Peer pressure is part of growing up. I wish that weren’t true as we grow older, but I think it’s just as much a reality for adults as it is for teens.
For some reason, some people feel compelled to tell us who our friends ought to be, what brand of jeans we should wear, whom we should date, and how we should deal with relationships, politics, money, faith, and so on. We’ve all been in that uncomfortable situation when we disagree with the “sage advice” we receive from our peers. Sometimes we push back, but other times, we’re reluctant to defend our beliefs out of fear or embarrassment.
How do you respond when you’re challenged to stand up for your beliefs or values?
Besides the pressure young adults receive from their peers, today’s colleges present a new form of pressure, and students had better be prepared for it! They’ve become increasingly more politicized than when I was in college, especially in the classroom. All too often, we hear stories of professors acting like agents of indoctrination (i.e., “You have a right to my opinion”) rather than agents of education where the objective is to present all sides of an issue. Has this been your (or your student’s) experience?
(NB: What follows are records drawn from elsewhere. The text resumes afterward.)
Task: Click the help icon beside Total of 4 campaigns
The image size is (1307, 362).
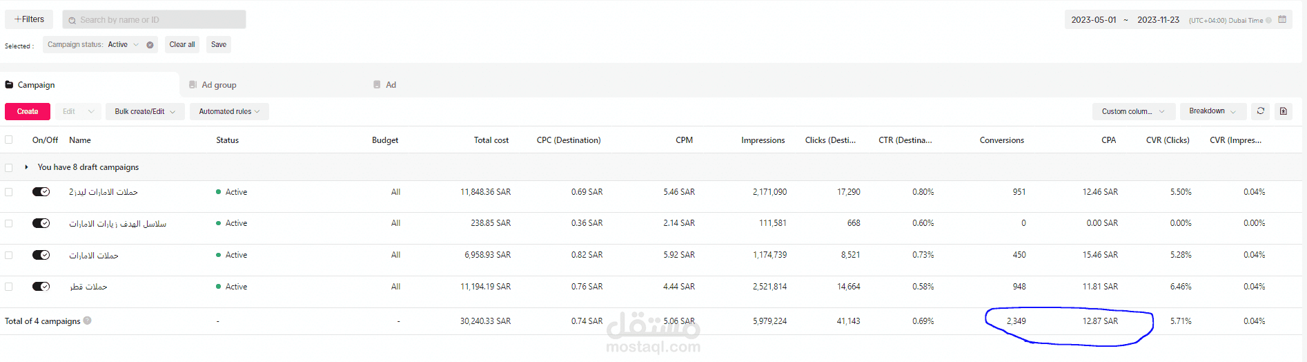Action: click(x=87, y=321)
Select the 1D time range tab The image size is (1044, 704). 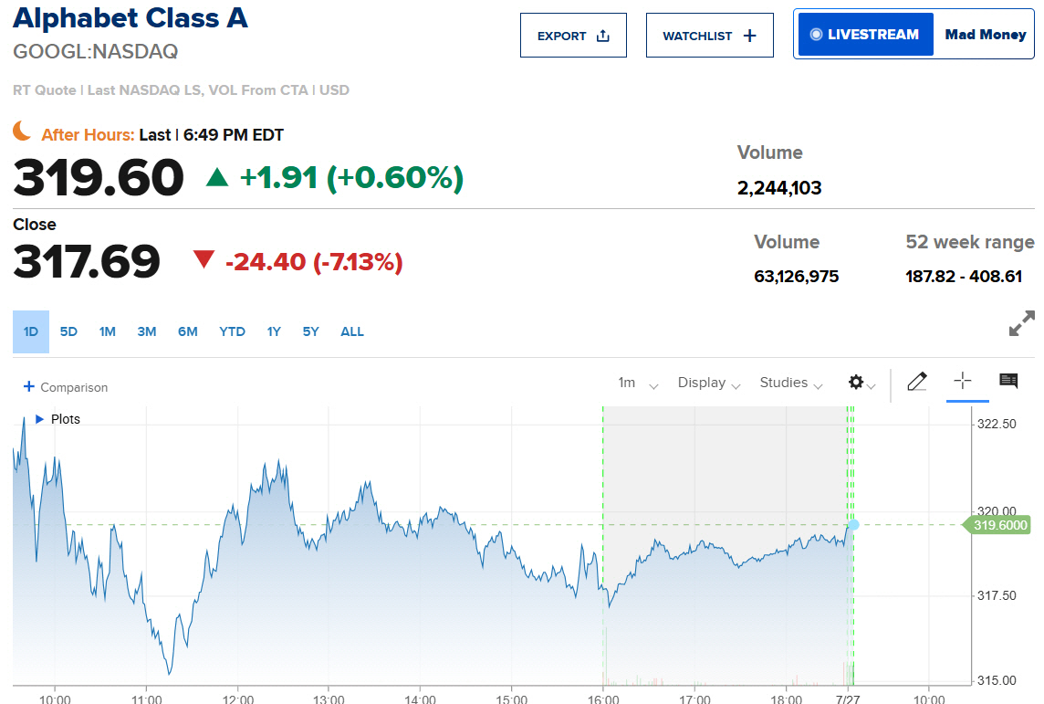[x=31, y=331]
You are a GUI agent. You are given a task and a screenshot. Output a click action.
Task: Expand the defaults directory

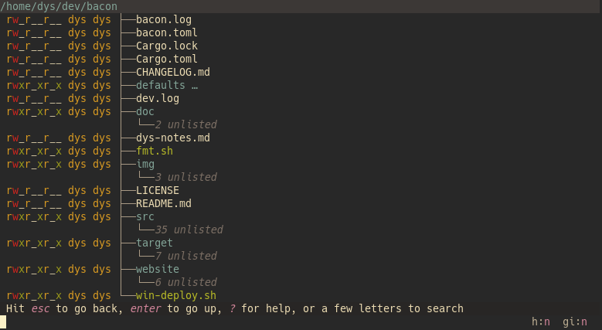[x=161, y=85]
Sadly, sometimes there is outright hostility, intimidation, and grading bias when students do not conform to their professors’ views.
There will also be instances on the job where we disagree with our manager or employer regarding a business practice or issue. As with the college professor situation, much may be at stake if an employee resists or pushes back.
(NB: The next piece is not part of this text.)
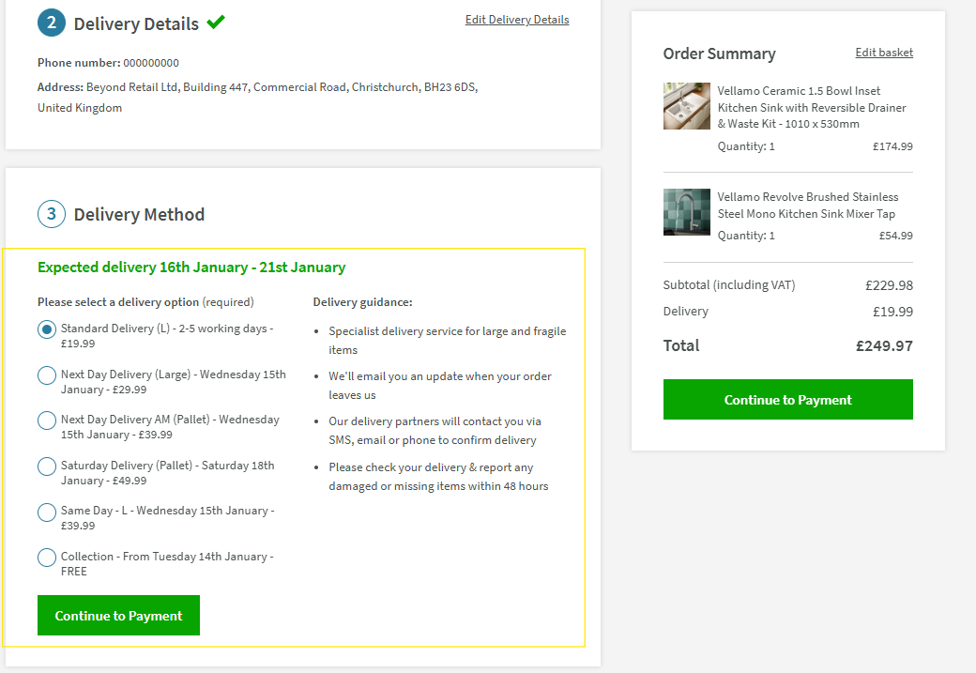Click the Vellamo mixer tap thumbnail

coord(687,212)
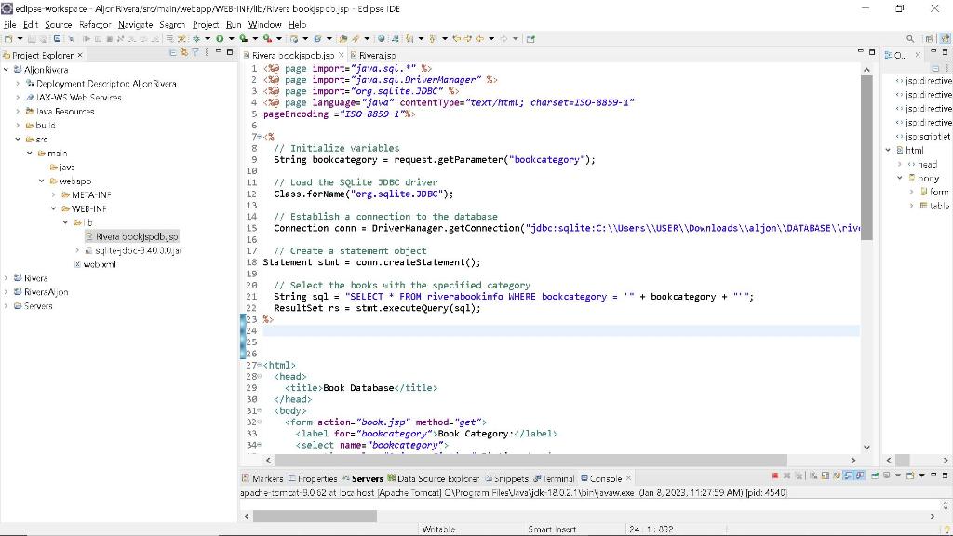The image size is (953, 536).
Task: Select the sqlite-jdbc-3.40.0.0.jar file
Action: click(x=138, y=249)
These situations are difficult and need to be treated sensitively and carefully. Here are some tips for standing up for your beliefs and values when they are challenged:
· Know what your beliefs and values ARE. You need to know this before you can stand up for them!
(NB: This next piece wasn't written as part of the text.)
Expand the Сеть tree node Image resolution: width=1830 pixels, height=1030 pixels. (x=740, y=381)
· Always remember that you have every right to your opinion, and being able to share that opinion with respectful conviction will serve you well in life.
· You should respectfully confront such individuals in private to share your position and concerns (who knows, you might become a change agent yourself?).
· Be willing to walk. Remember, not everyone is meant to be your friend. And in job situations if there is significant conflict with your values, it may be time to move on to greener pastures.
Do you respect your beliefs and values enough to defend them in the face of hostility? How have you learned to communicate them clearly and stand up for them? We’d like to hear your advice and experiences!